Determination in the trenches
I’ll never forget the look of determination on her face as this sweet mama made a beeline for that exit as fast as she possibly could go. But I’ll also never forget what happened next as I watched mom after mom approach her with the most genuinely sympathetic smiles and precious words of encouragement.
“You’ve got this mama.”
“You can do it, you’re almost there.”
“You’re a good mom, don’t let this get you down.”
“You’re not alone, we’ve all been there.”
I was profoundly touched by the sisterhood of motherhood I experienced in that moment: a bond strong enough to compel complete strangers to stop and encourage one of their own. (And yes, I realize that a screaming toddler at a theme park is not the biggest crisis in the whole scheme of parenting—but I also know it kind of feels that way when you’re in the moment.)
It’s from that seemingly simple moment that I knew I needed to write these words for every mom with a metaphorical football hold on your babies, clinging to them as you fight through the most challenging places of raising kids in today’s culture.
This goes out to all of us in the trenches of parenting, facing days so often filled with no recognition, little reward, and seemingly no relief.
Prayers of truth
So, sweet _______ (insert your name here—like seriously, do it), here’s some truth I’m praying will resonate with you today:
“You are loved.”
“You are valued.”
“You are significant and have purpose outside of your role as a mom.”
“Your worth is not defined by the momentary successes and failures of your kids.”
“You don’t have to keep up the perfect appearance because nobody has it completely figured out.”
“What you do each day matters and is seen.”
“It’s okay to ask for help and invite others into your struggle.”
“You’re in this for the long game so don’t let today’s setbacks choke out tomorrow’s hope.”
“You are getting it right more than you’re getting it wrong.”
“This is hard.”
“You don’t own every bad decision your children make.”
“It’s okay to be disappointed when things don’t go as you had always dreamed.”
“You’re not alone.”
You’ve got this
You might never pass by me with your laser-focused face, clinging tightly to your baby, but please know I see you—we see you.
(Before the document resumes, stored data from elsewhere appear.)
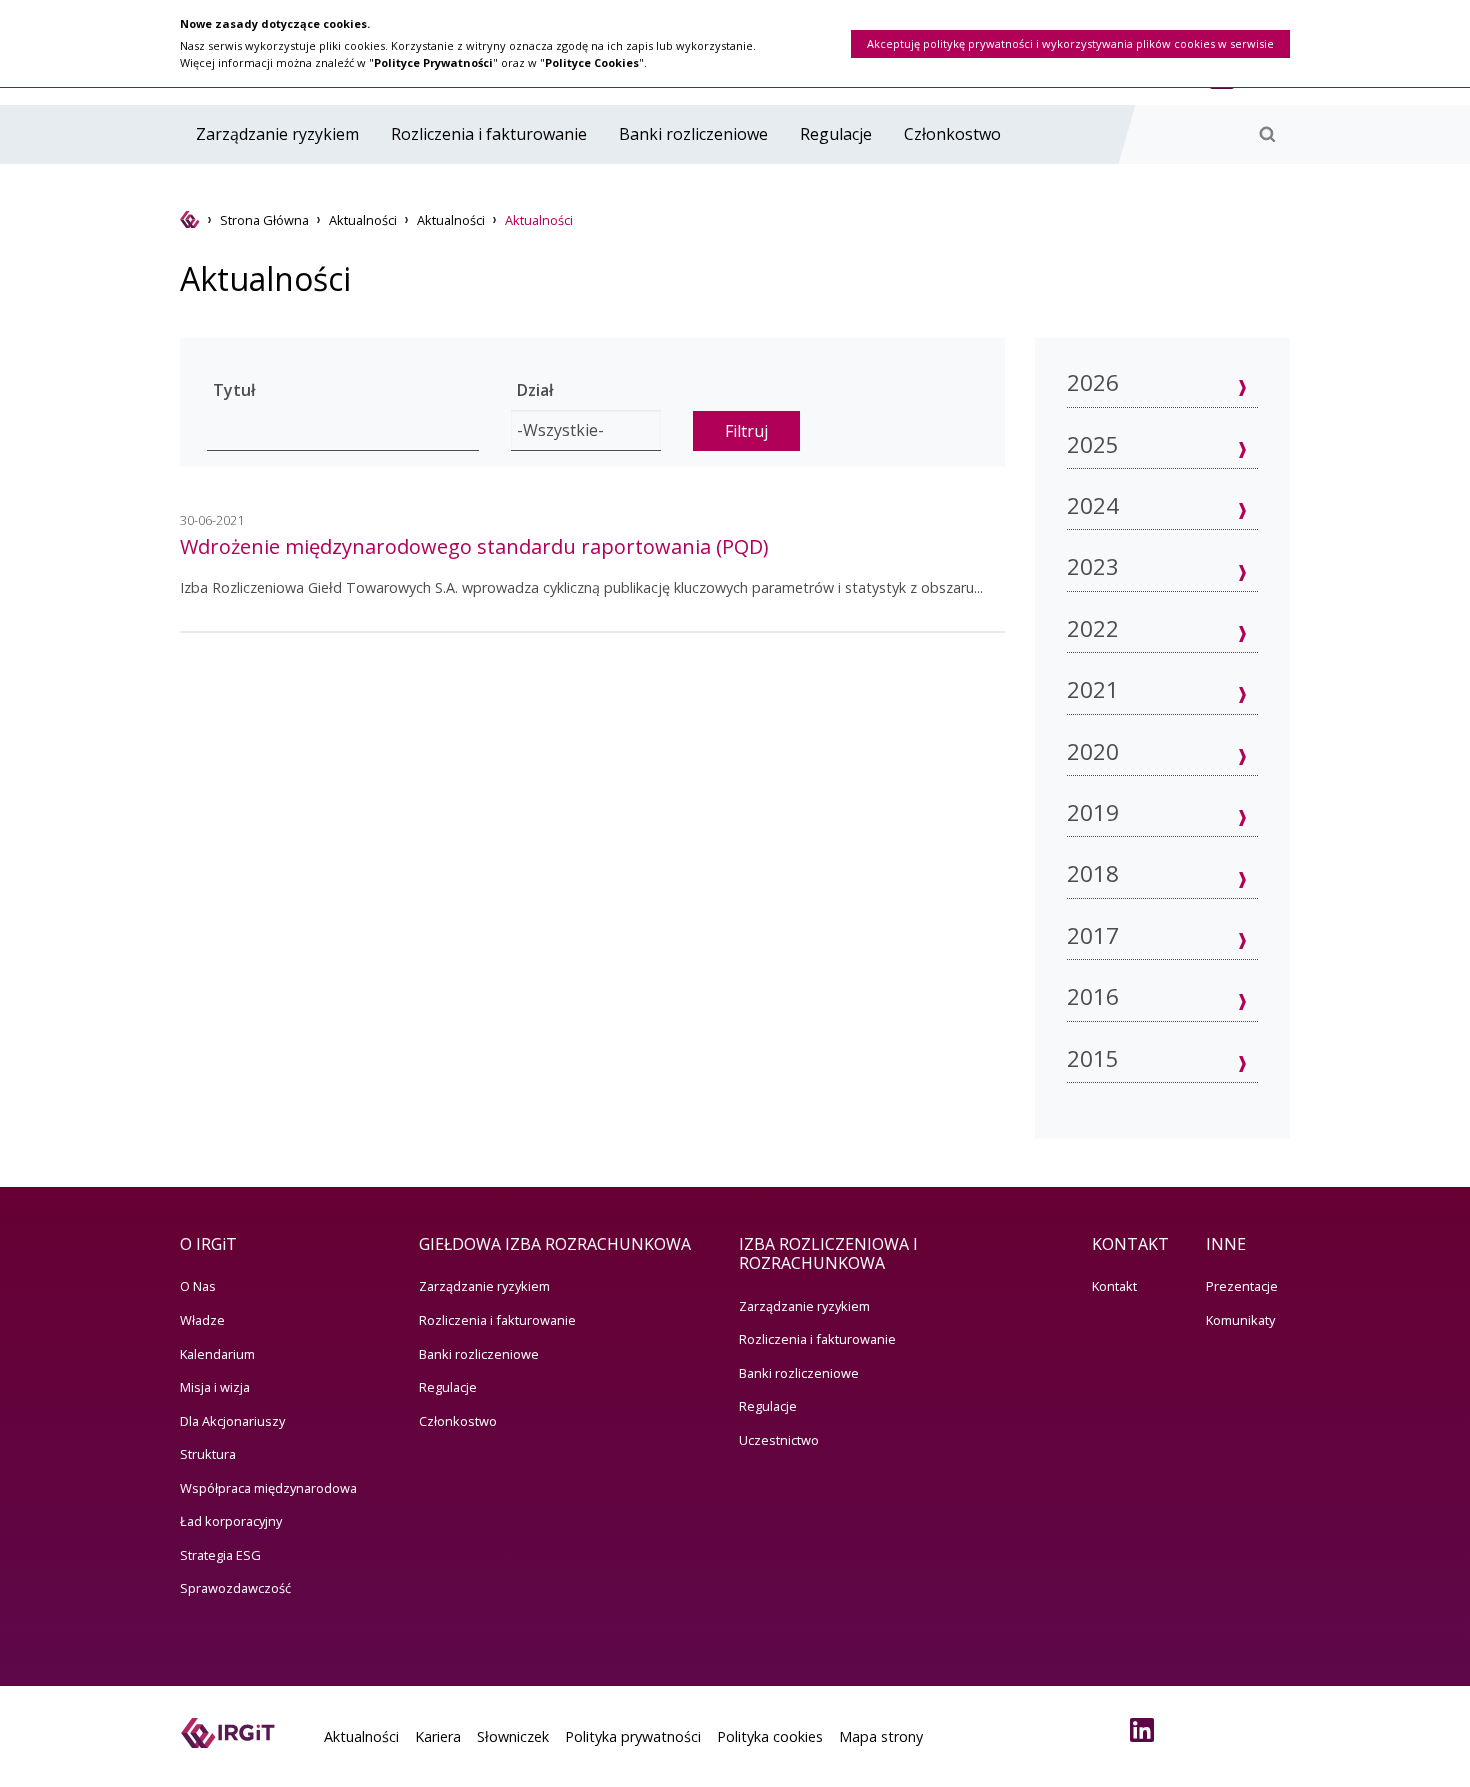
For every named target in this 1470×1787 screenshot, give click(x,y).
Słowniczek (513, 1736)
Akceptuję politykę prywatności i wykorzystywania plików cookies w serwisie (1070, 43)
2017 (1093, 935)
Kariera (438, 1736)
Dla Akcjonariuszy (232, 1421)
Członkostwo (952, 134)
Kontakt (1114, 1286)
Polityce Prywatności (433, 62)
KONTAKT (1130, 1244)
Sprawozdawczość (235, 1588)
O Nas (198, 1286)
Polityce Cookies (592, 62)
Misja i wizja (215, 1387)
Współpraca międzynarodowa (268, 1488)
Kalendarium (217, 1354)
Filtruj (746, 431)
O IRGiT (208, 1244)
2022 (1093, 628)
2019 (1093, 812)
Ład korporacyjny (231, 1521)
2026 (1093, 382)
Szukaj (1267, 134)
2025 (1093, 444)
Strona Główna (264, 220)
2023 (1093, 566)
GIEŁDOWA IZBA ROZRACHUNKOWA (555, 1244)
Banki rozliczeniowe (693, 134)
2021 (1093, 689)
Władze (202, 1320)
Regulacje (836, 134)
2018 (1093, 873)
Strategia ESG (220, 1555)
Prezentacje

And even though I may not know you personally, I know your walk.
And so for all of you facing another sleepless night with a colicky baby, or for those mamas tearfully contemplating how you’re going to drop your baby off at college . . . . you’ve got this.
And to those of you fiercely advocating on behalf of your child with learning differences, or even nursing a broken heart for your child who struggles socially . . . it’s going to be okay.
You’re a part of the greater sisterhood of motherhood, and we will leave no woman behind.
Be strong and trust your God-given discernment as you shepherd your kids in the hard places each day.
And as you’re racing around doing all the things it takes to raise these precious little people, make time to encourage the sisterhood that’s walking alongside you. Share these words with your people.
Show up unexpectedly with a latte and some Kleenex. And forge a judgment-free zone all around you so that you can humbly step into someone else’s hard story.
Parenting is one of life’s greatest privileges, but also one that carries some of our hardest burdens. You belong to an amazing sisterhood of motherhood—and because of that you will never walk alone.